◆ What is being asked
Rewrite the records below, changing each "GUI agent" to "screen agent" and leaving everything else as it is.

• • • • •

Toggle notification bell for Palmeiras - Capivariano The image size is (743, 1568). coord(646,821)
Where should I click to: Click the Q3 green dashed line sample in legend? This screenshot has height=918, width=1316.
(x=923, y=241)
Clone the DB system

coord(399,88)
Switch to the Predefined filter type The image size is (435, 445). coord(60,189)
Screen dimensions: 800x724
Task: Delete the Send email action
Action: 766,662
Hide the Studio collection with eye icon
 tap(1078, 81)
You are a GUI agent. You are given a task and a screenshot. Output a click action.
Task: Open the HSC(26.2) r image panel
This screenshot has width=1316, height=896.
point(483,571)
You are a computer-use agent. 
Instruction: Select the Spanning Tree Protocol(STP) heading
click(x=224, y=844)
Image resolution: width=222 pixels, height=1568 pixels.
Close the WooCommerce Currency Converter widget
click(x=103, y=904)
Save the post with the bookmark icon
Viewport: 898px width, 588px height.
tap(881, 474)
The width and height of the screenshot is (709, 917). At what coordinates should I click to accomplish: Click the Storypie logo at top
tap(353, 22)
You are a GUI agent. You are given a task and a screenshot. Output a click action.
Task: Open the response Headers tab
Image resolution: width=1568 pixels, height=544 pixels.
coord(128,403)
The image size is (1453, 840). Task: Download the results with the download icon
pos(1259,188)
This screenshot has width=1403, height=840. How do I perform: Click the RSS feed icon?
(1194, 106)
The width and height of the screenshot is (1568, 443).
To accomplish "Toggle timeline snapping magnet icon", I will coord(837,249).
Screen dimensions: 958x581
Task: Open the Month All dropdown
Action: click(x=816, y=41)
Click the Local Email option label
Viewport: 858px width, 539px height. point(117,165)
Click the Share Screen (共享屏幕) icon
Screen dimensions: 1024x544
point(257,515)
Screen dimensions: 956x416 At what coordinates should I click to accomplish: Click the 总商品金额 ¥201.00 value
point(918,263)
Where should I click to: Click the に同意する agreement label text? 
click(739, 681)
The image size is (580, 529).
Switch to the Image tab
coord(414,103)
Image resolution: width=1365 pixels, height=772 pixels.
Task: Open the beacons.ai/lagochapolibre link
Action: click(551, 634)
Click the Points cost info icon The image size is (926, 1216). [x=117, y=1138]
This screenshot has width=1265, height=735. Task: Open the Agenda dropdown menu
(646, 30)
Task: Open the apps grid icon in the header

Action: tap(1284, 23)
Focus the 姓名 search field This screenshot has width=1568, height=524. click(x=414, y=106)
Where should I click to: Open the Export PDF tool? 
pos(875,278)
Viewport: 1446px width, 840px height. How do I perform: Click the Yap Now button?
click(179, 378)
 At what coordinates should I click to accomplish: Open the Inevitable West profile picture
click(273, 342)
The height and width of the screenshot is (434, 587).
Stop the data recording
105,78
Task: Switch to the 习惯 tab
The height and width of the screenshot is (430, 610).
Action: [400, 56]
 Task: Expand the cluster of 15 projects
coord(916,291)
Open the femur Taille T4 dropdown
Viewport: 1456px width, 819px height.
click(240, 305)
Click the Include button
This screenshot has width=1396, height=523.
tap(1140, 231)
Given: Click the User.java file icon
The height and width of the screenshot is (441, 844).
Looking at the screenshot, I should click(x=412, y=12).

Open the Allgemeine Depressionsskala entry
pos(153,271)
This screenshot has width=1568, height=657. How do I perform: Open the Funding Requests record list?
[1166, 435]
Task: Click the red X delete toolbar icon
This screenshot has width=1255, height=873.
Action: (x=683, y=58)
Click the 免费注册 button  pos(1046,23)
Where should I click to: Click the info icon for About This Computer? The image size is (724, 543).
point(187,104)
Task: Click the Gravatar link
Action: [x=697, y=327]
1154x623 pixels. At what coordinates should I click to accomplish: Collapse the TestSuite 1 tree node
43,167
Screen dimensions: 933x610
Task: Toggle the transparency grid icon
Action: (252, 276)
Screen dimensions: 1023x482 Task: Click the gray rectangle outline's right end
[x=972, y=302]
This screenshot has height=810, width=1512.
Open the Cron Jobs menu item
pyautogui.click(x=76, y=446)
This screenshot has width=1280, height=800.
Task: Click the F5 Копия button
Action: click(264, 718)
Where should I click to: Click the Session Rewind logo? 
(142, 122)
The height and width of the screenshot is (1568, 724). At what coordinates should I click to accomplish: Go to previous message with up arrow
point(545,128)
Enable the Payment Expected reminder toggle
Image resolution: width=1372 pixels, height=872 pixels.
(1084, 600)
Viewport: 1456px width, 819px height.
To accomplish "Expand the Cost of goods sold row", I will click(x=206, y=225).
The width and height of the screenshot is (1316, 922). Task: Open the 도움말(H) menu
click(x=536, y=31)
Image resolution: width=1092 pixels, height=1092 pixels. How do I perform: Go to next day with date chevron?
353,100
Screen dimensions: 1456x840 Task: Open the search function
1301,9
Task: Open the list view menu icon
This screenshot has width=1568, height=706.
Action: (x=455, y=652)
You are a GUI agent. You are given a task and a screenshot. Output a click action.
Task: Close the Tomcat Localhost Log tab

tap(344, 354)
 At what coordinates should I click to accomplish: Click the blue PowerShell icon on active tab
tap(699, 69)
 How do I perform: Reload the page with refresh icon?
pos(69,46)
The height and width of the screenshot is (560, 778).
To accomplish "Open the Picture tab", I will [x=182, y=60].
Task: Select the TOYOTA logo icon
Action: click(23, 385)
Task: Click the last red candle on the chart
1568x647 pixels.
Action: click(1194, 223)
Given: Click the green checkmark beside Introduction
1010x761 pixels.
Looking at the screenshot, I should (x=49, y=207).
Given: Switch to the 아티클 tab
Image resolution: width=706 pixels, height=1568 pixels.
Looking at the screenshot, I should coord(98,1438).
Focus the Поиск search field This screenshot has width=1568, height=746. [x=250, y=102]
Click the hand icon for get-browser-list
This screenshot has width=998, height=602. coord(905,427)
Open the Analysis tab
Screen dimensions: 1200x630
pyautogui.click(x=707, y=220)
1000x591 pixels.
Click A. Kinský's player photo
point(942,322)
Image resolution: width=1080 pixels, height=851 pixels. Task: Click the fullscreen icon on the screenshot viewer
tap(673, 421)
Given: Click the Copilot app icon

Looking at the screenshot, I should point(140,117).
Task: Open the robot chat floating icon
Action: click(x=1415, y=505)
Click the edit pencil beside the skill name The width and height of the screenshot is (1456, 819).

• • • • •

◆ Response to this exercise
Toggle notification bell for Palmeiras - Capivariano The image size is (743, 1568). coord(646,821)
Where should I click to: Click the Q3 green dashed line sample in legend? This screenshot has height=918, width=1316.
(x=923, y=241)
Clone the DB system

coord(399,88)
Switch to the Predefined filter type The image size is (435, 445). coord(60,189)
Screen dimensions: 800x724
Task: Delete the Send email action
Action: 766,662
Hide the Studio collection with eye icon
 tap(1078, 81)
You are a screen agent. You are given a task and a screenshot. Output a click action.
Task: Open the HSC(26.2) r image panel
This screenshot has width=1316, height=896.
point(483,571)
You are a computer-use agent. 
Instruction: Select the Spanning Tree Protocol(STP) heading
click(x=224, y=844)
Image resolution: width=222 pixels, height=1568 pixels.
Close the WooCommerce Currency Converter widget
click(x=103, y=904)
Save the post with the bookmark icon
Viewport: 898px width, 588px height.
tap(881, 474)
The width and height of the screenshot is (709, 917). At what coordinates should I click to accomplish: Click the Storypie logo at top
tap(353, 22)
You are a screen agent. You are given a task and a screenshot. Output a click action.
Task: Open the response Headers tab
Image resolution: width=1568 pixels, height=544 pixels.
coord(128,403)
The image size is (1453, 840). Task: Download the results with the download icon
pos(1259,188)
This screenshot has width=1403, height=840. How do I perform: Click the RSS feed icon?
(1194, 106)
The width and height of the screenshot is (1568, 443).
To accomplish "Toggle timeline snapping magnet icon", I will coord(837,249).
Screen dimensions: 958x581
Task: Open the Month All dropdown
Action: click(x=816, y=41)
Click the Local Email option label
Viewport: 858px width, 539px height. point(117,165)
Click the Share Screen (共享屏幕) icon
Screen dimensions: 1024x544
point(257,515)
Screen dimensions: 956x416 At what coordinates should I click to accomplish: Click the 总商品金额 ¥201.00 value
point(918,263)
Where should I click to: Click the に同意する agreement label text? 
click(739, 681)
The image size is (580, 529).
Switch to the Image tab
coord(414,103)
Image resolution: width=1365 pixels, height=772 pixels.
Task: Open the beacons.ai/lagochapolibre link
Action: click(551, 634)
Click the Points cost info icon The image size is (926, 1216). [x=117, y=1138]
This screenshot has width=1265, height=735. Task: Open the Agenda dropdown menu
(646, 30)
Task: Open the apps grid icon in the header

Action: tap(1284, 23)
Focus the 姓名 search field This screenshot has width=1568, height=524. click(x=414, y=106)
Where should I click to: Open the Export PDF tool? 
pos(875,278)
Viewport: 1446px width, 840px height. How do I perform: Click the Yap Now button?
click(179, 378)
 At what coordinates should I click to accomplish: Open the Inevitable West profile picture
click(273, 342)
The height and width of the screenshot is (434, 587).
Stop the data recording
105,78
Task: Switch to the 习惯 tab
The height and width of the screenshot is (430, 610).
Action: [400, 56]
 Task: Expand the cluster of 15 projects
coord(916,291)
Open the femur Taille T4 dropdown
Viewport: 1456px width, 819px height.
click(240, 305)
Click the Include button
This screenshot has width=1396, height=523.
tap(1140, 231)
Given: Click the User.java file icon
The height and width of the screenshot is (441, 844).
Looking at the screenshot, I should click(x=412, y=12).

Open the Allgemeine Depressionsskala entry
pos(153,271)
This screenshot has width=1568, height=657. How do I perform: Open the Funding Requests record list?
[1166, 435]
Task: Click the red X delete toolbar icon
This screenshot has width=1255, height=873.
Action: (x=683, y=58)
Click the 免费注册 button  pos(1046,23)
Where should I click to: Click the info icon for About This Computer? The image size is (724, 543).
point(187,104)
Task: Click the Gravatar link
Action: [x=697, y=327]
1154x623 pixels. At what coordinates should I click to accomplish: Collapse the TestSuite 1 tree node
43,167
Screen dimensions: 933x610
Task: Toggle the transparency grid icon
Action: (252, 276)
Screen dimensions: 1023x482 Task: Click the gray rectangle outline's right end
[x=972, y=302]
This screenshot has height=810, width=1512.
Open the Cron Jobs menu item
pyautogui.click(x=76, y=446)
This screenshot has width=1280, height=800.
Task: Click the F5 Копия button
Action: click(264, 718)
Where should I click to: Click the Session Rewind logo? 
(142, 122)
The height and width of the screenshot is (1568, 724). At what coordinates should I click to accomplish: Go to previous message with up arrow
point(545,128)
Enable the Payment Expected reminder toggle
Image resolution: width=1372 pixels, height=872 pixels.
(1084, 600)
Viewport: 1456px width, 819px height.
To accomplish "Expand the Cost of goods sold row", I will click(x=206, y=225).
The width and height of the screenshot is (1316, 922). Task: Open the 도움말(H) menu
click(x=536, y=31)
Image resolution: width=1092 pixels, height=1092 pixels. How do I perform: Go to next day with date chevron?
353,100
Screen dimensions: 1456x840 Task: Open the search function
1301,9
Task: Open the list view menu icon
This screenshot has width=1568, height=706.
Action: (x=455, y=652)
You are a screen agent. You are given a task and a screenshot. Output a click action.
Task: Close the Tomcat Localhost Log tab

tap(344, 354)
 At what coordinates should I click to accomplish: Click the blue PowerShell icon on active tab
tap(699, 69)
 How do I perform: Reload the page with refresh icon?
pos(69,46)
The height and width of the screenshot is (560, 778).
To accomplish "Open the Picture tab", I will [x=182, y=60].
Task: Select the TOYOTA logo icon
Action: click(23, 385)
Task: Click the last red candle on the chart
1568x647 pixels.
Action: click(1194, 223)
Given: Click the green checkmark beside Introduction
1010x761 pixels.
Looking at the screenshot, I should (x=49, y=207).
Given: Switch to the 아티클 tab
Image resolution: width=706 pixels, height=1568 pixels.
Looking at the screenshot, I should coord(98,1438).
Focus the Поиск search field This screenshot has width=1568, height=746. [x=250, y=102]
Click the hand icon for get-browser-list
This screenshot has width=998, height=602. coord(905,427)
Open the Analysis tab
Screen dimensions: 1200x630
pyautogui.click(x=707, y=220)
1000x591 pixels.
Click A. Kinský's player photo
point(942,322)
Image resolution: width=1080 pixels, height=851 pixels. Task: Click the fullscreen icon on the screenshot viewer
tap(673, 421)
Given: Click the Copilot app icon

Looking at the screenshot, I should point(140,117).
Task: Open the robot chat floating icon
Action: click(x=1415, y=505)
Click the edit pencil beside the skill name The width and height of the screenshot is (1456, 819).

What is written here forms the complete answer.